Намъ кажется что въ этихъ словахъ находится ключъ къ уразумѣнію всей нравственной личности нашего знаменитаго писателя. Онъ узналъ Христа въ родительскомъ домѣ еще будучи ребенкомъ, утратилъ бы Его преобразившись въ quasi-европейскаго либерала, и принялъ вновь въ свою душу отъ народа. Не ханжество и не лицемѣріе, но очищенная и просвѣтленная вѣра говоритъ устами писателя-художника. Этимъ объясняется необычайная сила и искренность его слова. Мы вѣримъ что г. Достоевскій пишетъ не фразу, когда онъ утверждаетъ что будетъ говорить объ этой темѣ «пока держитъ перо въ рукахъ».

Одною изъ самыхъ интересныхъ частей Рѣчи г. Достоевскаго была та гдѣ онъ объяснялъ характеръ Алеко и Онѣгина. Дневникъ содержитъ цѣлую главу посвященную дальнѣйшему развитію вопроса о «русскихъ скитальцахъ». Г. Градовскій говоритъ что Пушкинъ нигдѣ не показалъ что именно отрицали Алеко и Онѣгинъ. Нигдѣ не видно чтобъ они отрицали народную правду, коренныя начала русскаго міросозерцанія. Мы узнаемъ лишь изъ Гоголя, говоритъ г. Градовскій, отъ кого бѣжалъ къ Цыганамъ Алеко, отъ чего скучалъ Онѣгинъ. Коробочка, Собакевичъ, Сквозники-Дмухановскіе, Держиморды, Тяпкины-Ляпкины, – вотъ тѣневая сторона Алеко, Рудина и многихъ другихъ. А вѣдь эти Гоголевскіе герои были чисто русскими людьми. У Коробочки не было міровой скорби, Сквозникъ-Дмухановскій превосходно умѣлъ объясняться съ купцами, Собакевичъ насквозь видѣлъ своихъ крестьянъ. Отвѣтъ г. Достоевскаго чрезвычайно интересенъ. Кто же сомнѣвается, говоритъ онъ, что Гоголевскіе герои были русскими людьми? 

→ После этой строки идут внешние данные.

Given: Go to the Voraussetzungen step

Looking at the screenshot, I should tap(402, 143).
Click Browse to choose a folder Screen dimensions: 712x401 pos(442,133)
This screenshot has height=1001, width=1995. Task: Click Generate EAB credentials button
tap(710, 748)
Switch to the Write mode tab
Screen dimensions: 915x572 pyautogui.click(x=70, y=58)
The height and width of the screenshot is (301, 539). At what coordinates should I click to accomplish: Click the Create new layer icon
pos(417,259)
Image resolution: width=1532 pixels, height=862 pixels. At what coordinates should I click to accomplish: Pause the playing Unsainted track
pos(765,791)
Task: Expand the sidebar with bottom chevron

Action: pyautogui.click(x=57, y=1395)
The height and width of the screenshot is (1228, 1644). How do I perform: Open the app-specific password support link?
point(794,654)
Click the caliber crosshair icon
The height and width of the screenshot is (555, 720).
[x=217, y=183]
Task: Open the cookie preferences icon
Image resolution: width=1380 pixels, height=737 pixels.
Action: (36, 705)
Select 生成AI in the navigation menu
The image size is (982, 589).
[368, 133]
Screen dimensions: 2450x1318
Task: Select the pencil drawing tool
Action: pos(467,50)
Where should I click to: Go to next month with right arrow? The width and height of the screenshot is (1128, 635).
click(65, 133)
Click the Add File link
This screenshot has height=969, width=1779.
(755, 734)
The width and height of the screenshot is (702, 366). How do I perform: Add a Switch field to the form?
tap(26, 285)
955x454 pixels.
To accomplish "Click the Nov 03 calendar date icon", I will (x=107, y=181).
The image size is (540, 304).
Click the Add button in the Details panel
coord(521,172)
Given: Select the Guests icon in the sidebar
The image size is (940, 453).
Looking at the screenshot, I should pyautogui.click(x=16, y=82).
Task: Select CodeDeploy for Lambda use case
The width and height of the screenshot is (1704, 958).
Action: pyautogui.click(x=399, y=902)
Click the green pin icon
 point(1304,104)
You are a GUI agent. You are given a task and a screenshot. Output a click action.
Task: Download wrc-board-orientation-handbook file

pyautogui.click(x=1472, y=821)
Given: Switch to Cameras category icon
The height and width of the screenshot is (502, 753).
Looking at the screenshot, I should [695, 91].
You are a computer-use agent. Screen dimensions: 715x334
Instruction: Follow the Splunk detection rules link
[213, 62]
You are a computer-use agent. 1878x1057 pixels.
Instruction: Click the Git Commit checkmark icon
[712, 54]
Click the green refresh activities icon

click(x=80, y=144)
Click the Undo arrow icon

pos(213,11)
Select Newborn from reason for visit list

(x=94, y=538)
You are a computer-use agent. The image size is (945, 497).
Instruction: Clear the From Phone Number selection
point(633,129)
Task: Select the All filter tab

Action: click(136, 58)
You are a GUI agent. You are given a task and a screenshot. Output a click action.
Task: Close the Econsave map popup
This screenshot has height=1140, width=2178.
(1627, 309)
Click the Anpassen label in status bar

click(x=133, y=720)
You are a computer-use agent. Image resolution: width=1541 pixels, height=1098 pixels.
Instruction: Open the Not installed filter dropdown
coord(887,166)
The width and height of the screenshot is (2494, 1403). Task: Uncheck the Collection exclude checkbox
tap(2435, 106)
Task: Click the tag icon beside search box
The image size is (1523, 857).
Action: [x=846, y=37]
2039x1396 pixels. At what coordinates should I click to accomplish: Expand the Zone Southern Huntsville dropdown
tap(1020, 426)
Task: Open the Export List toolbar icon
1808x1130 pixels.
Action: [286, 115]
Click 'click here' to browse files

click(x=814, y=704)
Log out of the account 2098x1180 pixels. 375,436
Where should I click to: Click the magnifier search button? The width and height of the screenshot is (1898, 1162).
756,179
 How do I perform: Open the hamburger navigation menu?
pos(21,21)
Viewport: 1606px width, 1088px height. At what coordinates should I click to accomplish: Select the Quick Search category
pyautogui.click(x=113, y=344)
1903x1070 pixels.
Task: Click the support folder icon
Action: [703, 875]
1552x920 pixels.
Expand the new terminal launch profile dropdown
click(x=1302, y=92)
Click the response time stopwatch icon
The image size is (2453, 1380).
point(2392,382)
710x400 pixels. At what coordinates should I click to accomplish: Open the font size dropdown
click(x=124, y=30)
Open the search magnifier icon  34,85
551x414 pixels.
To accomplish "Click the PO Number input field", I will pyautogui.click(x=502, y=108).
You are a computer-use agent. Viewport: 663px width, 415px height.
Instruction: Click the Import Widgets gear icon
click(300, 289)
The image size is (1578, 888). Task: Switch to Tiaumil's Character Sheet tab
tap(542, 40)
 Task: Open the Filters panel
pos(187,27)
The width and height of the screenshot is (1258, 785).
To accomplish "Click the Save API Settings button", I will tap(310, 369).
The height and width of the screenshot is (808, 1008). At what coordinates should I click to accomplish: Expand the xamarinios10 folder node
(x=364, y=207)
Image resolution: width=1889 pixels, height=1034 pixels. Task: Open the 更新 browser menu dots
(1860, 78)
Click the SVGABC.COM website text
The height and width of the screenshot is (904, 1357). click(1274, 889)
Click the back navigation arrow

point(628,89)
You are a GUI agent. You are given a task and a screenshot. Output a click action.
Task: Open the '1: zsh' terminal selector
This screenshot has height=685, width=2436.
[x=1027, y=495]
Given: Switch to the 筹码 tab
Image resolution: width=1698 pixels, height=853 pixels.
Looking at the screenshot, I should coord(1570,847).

«Но вотъ въ чемъ однакоже дѣло: всѣ эти Сквозники и Собакевичи хоть и русскіе люди, но русскіе люди испорченные, отъ почвы оторванные, и хоть знающіе народный бытъ съ одной стороны, но ничего не знающіе съ другой, даже не подозрѣвающіе что она существуетъ, другая-то эта сторона: въ этомъ все и дѣло. Души народной, того чего народъ жаждетъ, чего молитвенно проситъ, они и не подозрѣвали, потому что страшно презирали народъ. Да и душу-то онъ въ 


398


немъ отрицалъ даже, кромѣ развѣ ревизской. «Собакевичъ насквозь видѣлъ своихъ крестьянъ», утверждаете вы. Это невозможно. Собакевичъ видѣлъ въ своемъ Прошкѣ только силищу, которую можно продать Чичикову. Вы утверждаете что Сквозникъ-Дмухановскій превосходно умѣлъ объясниться съ купцами. Помилосердуйте! Да перечтите сами монологъ городничаго къ купцамъ въ пятомъ актѣ: такъ говорятъ развѣ только съ собаками, а не съ людьми, это ли значитъ «превосходно» говорить съ русскимъ человѣкомъ? Неужто вы хвалите? Да лучше бы прямо – по зубамъ или въ волосы. Въ дѣтствѣ моемъ я видѣлъ разъ на большой дорогѣ фельдъегеря въ мундирѣ съ фалдочками, въ трехъуголкѣ съ перомъ, страшно тузившего въ загорбокъ ямщика кулакомъ на всемъ лету, а тотъ изступленно стегалъ свою запаренную, скачущую во весь опоръ тройку. Этотъ фельдъегерь былъ, разумѣется, по рожденію Русскій, но до того ослѣпшій и оторвавшійся отъ народа что не могъ иначе и объясняться съ русскимъ человѣкомъ какъ своимъ огромнымъ кулачищемъ вмѣсто всякаго разговора. А между тѣмъ вѣдь онъ всю жизнь свою провелъ съ ямщиками и съ разнымъ Русскимъ народомъ. Но фалдочки его мундира, шляпа съ перомъ, его офицерскій чинъ, его вычищенные петербургскіе сапоги ему были дороже, душевно и духовно, не только русскаго мужика, но можетъ-быть и всей Россіи, которую онъ искрестилъ всю взадъ и впередъ и въ которой онъ, по всей вѣроятности, ровно ничего не нашелъ примѣчательнаго и достойнаго чего-нибудь инаго кромѣ какъ кулака или пинка вычищеннымъ его сапогомъ. Ему вся Россія представлялась лишь въ его начальствѣ, а все что кромѣ начальства почти недостойно было существовать. Какъ такой можетъ понимать суть народа и душу его! Это былъ хоть и Русскій, но уже и «европейскій» Русскій, только начавшій свой европеизмъ не съ просвѣщенія , а съ разврата, какъ и многіе, чрезвычайно многіе начинали…….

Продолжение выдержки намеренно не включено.